--- Supplied records ---

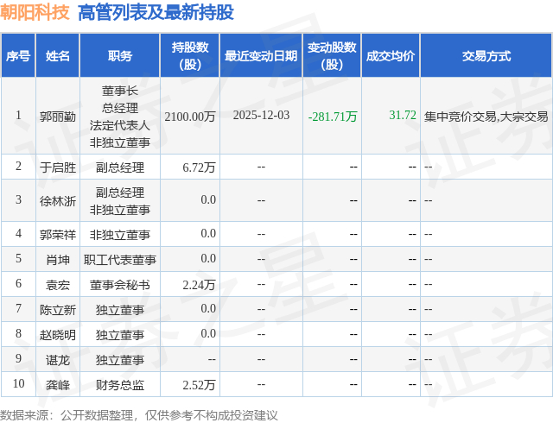The image size is (553, 423).
Task: Click the 变动股数(股) column header
Action: coord(332,56)
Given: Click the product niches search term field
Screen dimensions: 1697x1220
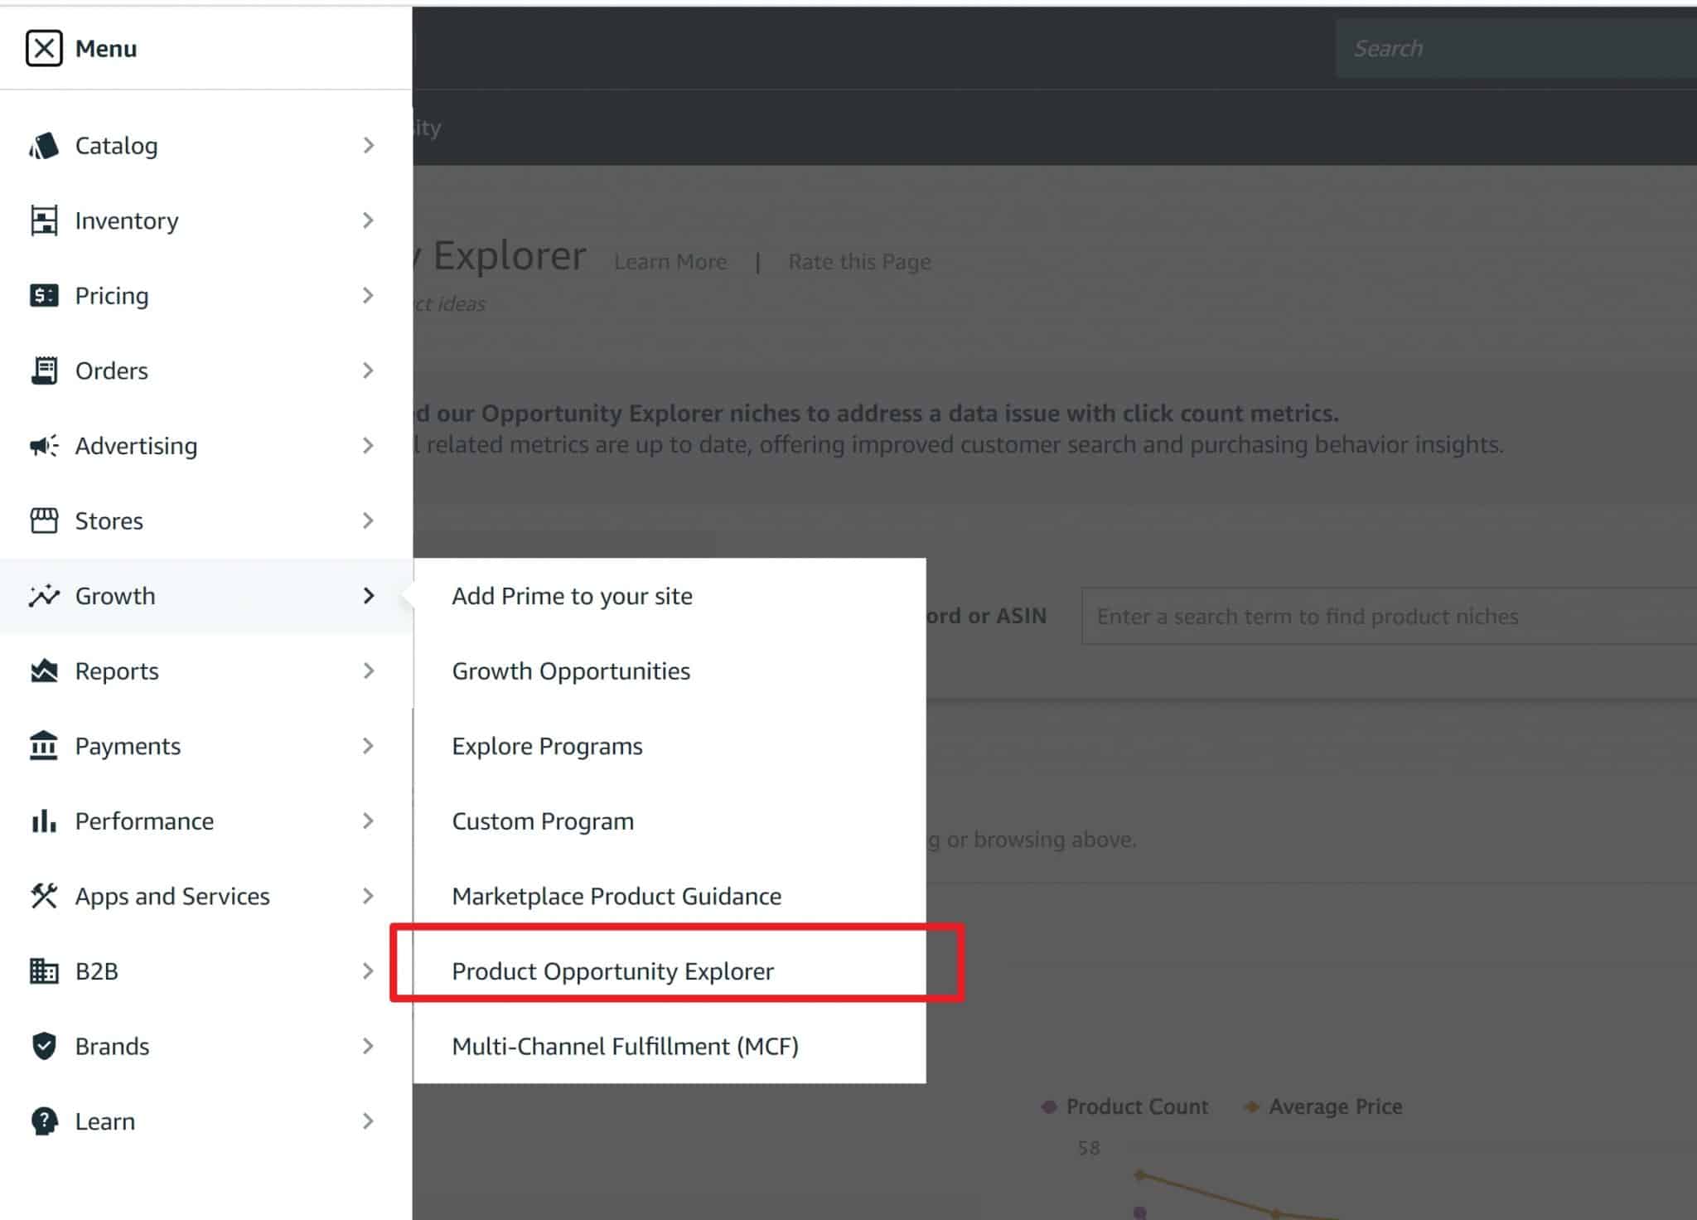Looking at the screenshot, I should pos(1389,616).
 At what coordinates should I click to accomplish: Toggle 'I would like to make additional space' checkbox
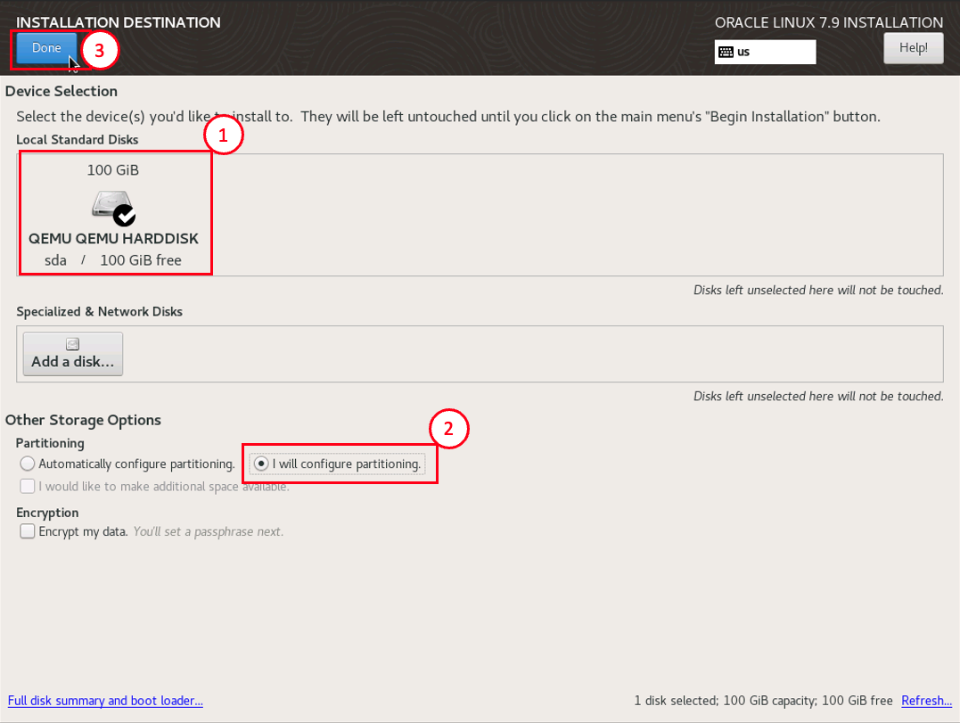tap(28, 486)
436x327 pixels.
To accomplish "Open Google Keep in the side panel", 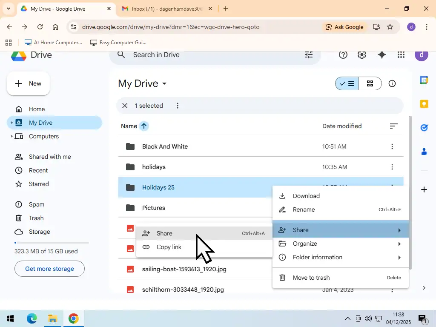I will click(424, 103).
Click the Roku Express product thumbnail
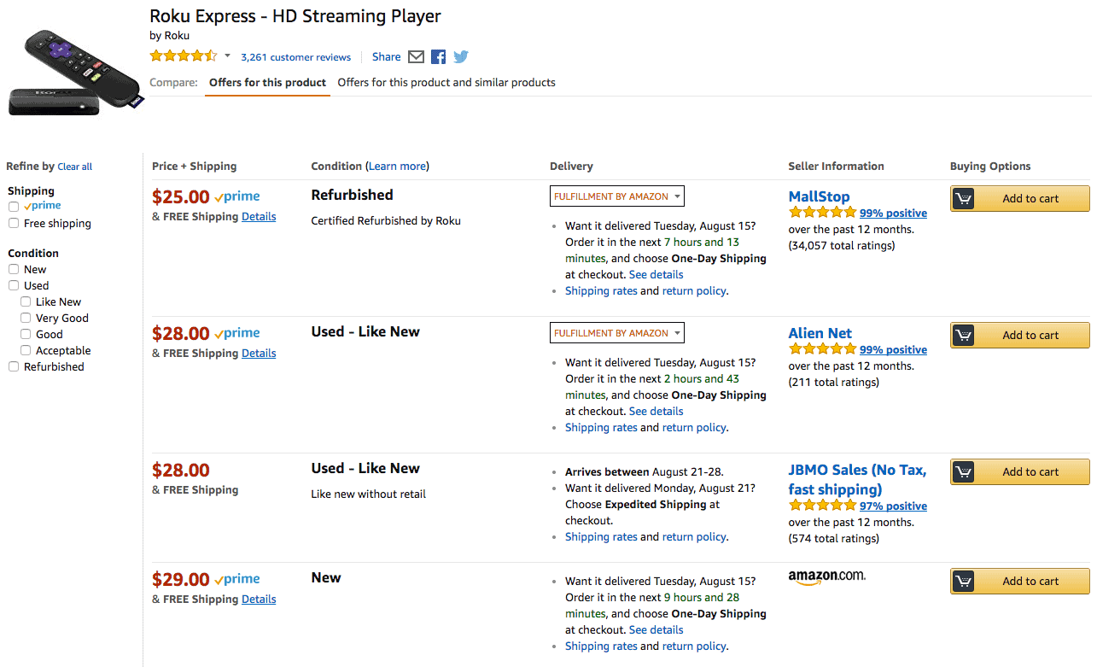This screenshot has width=1097, height=667. click(75, 64)
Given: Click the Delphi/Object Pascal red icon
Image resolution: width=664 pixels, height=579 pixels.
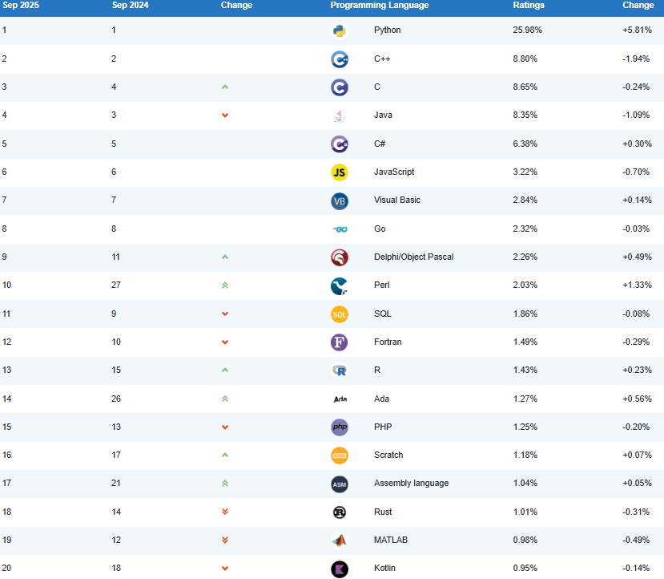Looking at the screenshot, I should point(340,257).
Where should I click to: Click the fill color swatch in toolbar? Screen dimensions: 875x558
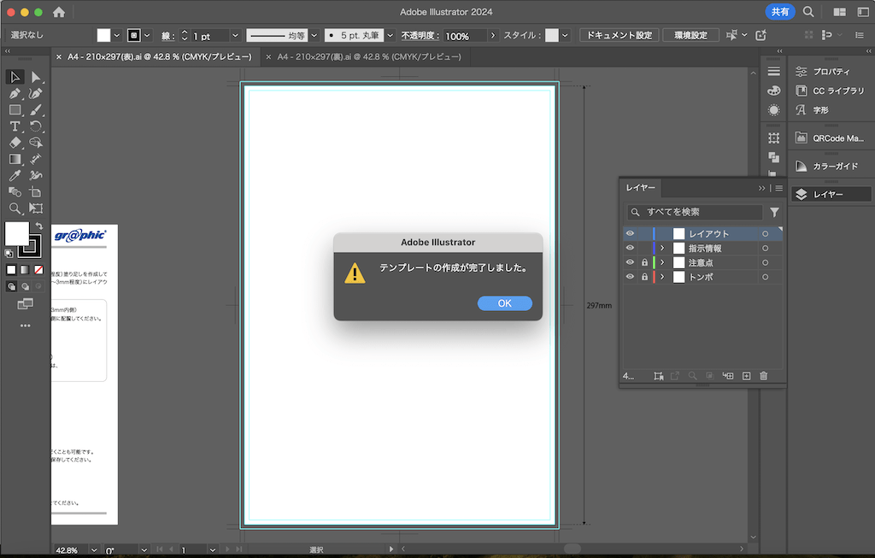click(17, 233)
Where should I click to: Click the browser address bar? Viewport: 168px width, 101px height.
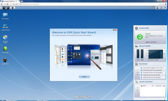(85, 4)
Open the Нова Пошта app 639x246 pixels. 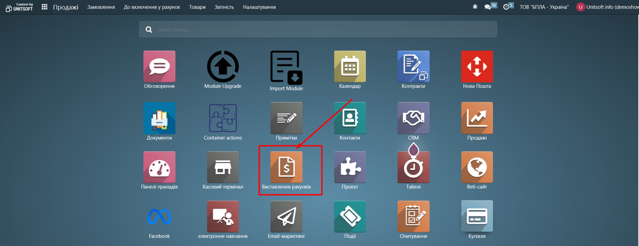[x=477, y=67]
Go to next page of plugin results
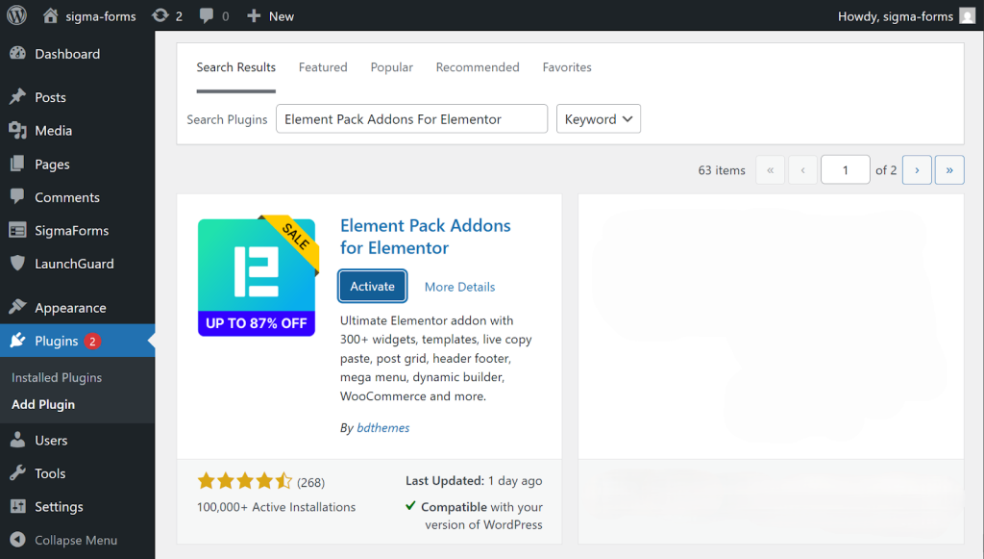 pos(917,169)
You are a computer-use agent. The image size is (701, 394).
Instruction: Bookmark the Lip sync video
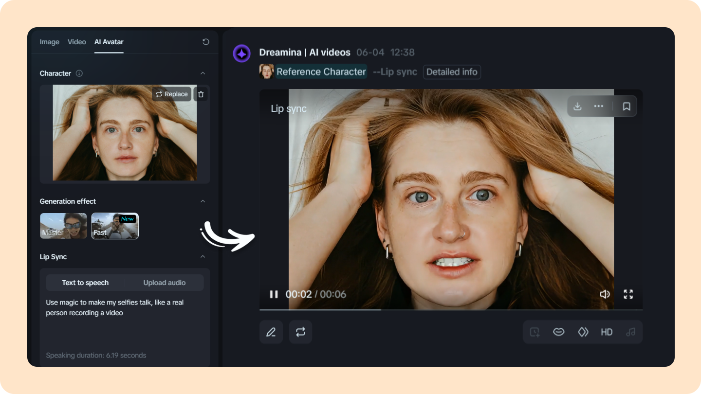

---

> [Exercise requirements]:
Within the records above, each line containing "Given" is to be returned.

> [Response area]:
Given: Click the product niches search term field
Given: Click the Delphi/Object Pascal red icon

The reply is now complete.